Polymorphism and multiple inheritance make it possible for different programmers to 
mix and match characteristics of many different classes and create specialized objects 
that can still work with related objects in predictable ways. 

Class hierarchies and containment hierarchies provide a flexible mechanism for modeling 
real-world objects and the relationships among them. 

Libraries of reusable classes are useful in many situations, but they also have some 
limitations. For example: 

► Complexity. In a complex system, the class hierarchies for related classes can become 
extremely confusing, with many dozens or even hundreds of classes. 

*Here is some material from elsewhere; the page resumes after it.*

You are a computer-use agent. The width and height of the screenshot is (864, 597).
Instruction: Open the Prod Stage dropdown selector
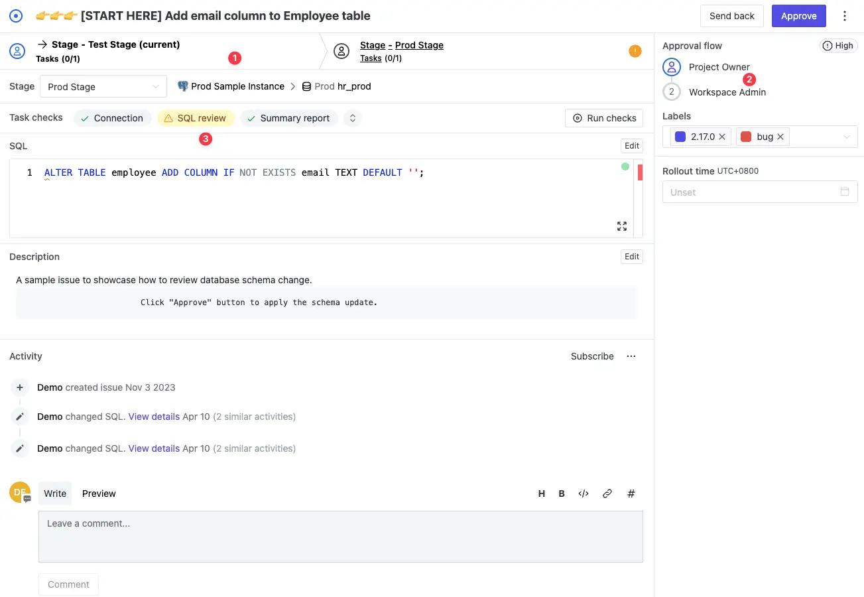coord(103,87)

► Flow of control. A program written with the aid of class libraries is still responsible for 
the flow of control (i.e., it must control the interactions among all the objects created 
from a particular library). The programmer has to decide which functions to call at what 
times for which kinds of objects. 

• Duplication of effort. Although class libraries allow programmers to use and reuse many 
small pieces of code, each programmer puts those pieces together in a different way. 
Two different programmers can use the same set of class libraries to write two programs 
that do exactly the same thing but whose internal structure (i.e., design) may be quite 
different, depending on hundreds of small decisions each programmer makes along the 
way. Inevitably, similar pieces of code end up doing similar things in slightly different 
ways and do not work as well together as they should. 

Class libraries are very flexible. As programs grow more complex, more programmers are 
forced to reinvent basic solutions to basic problems over and over again. A relatively new 
extension of the class library concept is to have a framework of class libraries. This framework 
is more complex and consists of significant collections of collaborating classes that capture both 
the small scale patterns and major mechanisms that implement the common requirements and 
design in a specific application domain. They were first developed to free application 
programmers from the chores involved in displaying menus, windows, dialog boxes, and other 
standard user interface elements for personal computers.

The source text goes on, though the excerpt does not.